▶ **About this task**:
Please return every line of the records below that contains the word "Álbum".

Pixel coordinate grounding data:
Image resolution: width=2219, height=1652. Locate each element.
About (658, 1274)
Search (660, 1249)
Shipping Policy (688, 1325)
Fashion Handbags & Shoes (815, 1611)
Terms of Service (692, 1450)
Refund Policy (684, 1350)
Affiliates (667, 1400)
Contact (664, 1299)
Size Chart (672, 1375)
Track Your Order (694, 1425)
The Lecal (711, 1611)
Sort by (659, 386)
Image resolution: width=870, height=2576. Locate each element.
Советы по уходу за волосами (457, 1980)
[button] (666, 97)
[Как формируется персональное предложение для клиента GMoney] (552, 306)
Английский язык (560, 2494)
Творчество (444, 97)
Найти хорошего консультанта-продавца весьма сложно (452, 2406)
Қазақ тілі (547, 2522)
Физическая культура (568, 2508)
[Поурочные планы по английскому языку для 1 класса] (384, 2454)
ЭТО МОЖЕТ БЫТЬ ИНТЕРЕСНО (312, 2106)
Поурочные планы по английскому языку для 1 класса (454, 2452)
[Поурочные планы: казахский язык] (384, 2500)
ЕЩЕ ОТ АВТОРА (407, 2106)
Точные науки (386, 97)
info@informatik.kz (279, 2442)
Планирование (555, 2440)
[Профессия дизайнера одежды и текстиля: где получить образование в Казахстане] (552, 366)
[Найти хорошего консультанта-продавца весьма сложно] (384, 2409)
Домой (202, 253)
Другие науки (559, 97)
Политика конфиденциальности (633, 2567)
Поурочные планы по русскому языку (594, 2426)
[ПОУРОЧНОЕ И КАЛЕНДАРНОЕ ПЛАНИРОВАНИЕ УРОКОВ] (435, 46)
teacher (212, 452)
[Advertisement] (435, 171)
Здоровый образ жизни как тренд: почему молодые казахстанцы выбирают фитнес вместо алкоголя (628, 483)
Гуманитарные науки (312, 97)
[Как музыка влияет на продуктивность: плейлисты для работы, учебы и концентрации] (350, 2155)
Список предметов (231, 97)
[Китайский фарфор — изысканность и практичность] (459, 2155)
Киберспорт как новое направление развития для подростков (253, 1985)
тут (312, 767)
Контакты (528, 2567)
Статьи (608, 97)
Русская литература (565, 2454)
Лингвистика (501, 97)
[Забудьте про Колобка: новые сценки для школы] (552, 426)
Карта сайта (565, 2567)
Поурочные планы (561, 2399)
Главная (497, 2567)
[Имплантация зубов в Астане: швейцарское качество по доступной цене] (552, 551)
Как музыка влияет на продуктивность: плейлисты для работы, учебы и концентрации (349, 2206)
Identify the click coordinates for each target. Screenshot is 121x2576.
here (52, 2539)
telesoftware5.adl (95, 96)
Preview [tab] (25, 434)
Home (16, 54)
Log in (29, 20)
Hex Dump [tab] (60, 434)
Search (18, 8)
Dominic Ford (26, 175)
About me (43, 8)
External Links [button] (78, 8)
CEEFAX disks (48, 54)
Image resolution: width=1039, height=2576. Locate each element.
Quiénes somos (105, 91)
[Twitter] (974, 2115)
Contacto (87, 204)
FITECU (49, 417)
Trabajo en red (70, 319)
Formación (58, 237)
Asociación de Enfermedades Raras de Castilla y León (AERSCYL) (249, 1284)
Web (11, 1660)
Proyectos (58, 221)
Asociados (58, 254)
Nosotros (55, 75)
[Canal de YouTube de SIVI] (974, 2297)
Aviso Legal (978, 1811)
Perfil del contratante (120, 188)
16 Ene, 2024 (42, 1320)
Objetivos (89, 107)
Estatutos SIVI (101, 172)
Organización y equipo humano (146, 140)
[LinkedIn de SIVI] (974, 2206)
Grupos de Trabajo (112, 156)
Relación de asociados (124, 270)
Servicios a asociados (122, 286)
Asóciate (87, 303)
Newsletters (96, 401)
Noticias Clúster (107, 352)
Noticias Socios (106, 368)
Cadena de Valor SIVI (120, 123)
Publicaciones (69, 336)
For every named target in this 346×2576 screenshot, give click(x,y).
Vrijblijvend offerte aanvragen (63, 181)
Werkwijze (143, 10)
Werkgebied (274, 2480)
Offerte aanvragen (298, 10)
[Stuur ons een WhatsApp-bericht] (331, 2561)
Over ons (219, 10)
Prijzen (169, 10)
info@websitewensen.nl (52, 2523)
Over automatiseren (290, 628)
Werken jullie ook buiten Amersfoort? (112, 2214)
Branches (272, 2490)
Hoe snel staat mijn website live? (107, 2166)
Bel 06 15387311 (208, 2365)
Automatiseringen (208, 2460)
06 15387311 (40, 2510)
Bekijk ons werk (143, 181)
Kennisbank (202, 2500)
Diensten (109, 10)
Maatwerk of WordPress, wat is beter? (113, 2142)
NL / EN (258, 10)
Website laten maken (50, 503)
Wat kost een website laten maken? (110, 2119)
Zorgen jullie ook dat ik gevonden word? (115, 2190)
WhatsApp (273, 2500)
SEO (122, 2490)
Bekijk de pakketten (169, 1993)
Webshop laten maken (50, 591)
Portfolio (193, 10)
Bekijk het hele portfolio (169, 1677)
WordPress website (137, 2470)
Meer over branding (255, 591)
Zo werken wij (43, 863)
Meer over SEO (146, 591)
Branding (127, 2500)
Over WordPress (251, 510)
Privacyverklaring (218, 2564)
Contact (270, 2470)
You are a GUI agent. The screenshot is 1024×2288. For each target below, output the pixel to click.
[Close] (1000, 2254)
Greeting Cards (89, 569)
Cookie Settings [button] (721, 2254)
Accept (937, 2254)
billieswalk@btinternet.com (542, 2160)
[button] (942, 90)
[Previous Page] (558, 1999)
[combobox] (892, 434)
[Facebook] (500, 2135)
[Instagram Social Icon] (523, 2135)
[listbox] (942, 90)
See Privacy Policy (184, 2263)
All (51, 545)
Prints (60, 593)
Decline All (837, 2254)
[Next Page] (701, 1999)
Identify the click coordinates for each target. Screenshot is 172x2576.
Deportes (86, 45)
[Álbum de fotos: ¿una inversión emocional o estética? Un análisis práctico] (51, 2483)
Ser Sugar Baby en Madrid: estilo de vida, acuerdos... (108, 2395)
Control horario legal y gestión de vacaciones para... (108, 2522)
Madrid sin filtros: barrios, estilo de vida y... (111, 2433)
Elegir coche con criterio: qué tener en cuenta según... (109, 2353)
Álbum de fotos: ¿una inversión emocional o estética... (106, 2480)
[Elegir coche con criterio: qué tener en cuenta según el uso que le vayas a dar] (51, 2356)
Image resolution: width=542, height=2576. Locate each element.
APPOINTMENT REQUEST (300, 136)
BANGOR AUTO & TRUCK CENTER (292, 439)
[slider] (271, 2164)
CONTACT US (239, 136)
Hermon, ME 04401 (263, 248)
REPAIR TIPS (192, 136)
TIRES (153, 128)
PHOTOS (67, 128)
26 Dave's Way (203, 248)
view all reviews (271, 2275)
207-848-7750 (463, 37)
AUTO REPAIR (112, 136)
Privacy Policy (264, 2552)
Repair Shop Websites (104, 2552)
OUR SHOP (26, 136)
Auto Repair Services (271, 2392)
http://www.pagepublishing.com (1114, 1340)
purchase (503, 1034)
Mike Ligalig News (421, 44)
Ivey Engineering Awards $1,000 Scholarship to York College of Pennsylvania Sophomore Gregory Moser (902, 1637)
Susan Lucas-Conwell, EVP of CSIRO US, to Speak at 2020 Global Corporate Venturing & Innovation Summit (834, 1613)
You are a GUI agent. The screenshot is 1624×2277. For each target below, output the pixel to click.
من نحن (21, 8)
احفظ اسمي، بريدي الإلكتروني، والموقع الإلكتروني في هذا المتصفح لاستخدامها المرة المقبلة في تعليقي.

▶ **Expected answer**:
[Álbum de fotos: ¿una inversión emocional o estética? Un análisis práctico] (51, 2483)
Álbum de fotos: ¿una inversión emocional o estética... (106, 2480)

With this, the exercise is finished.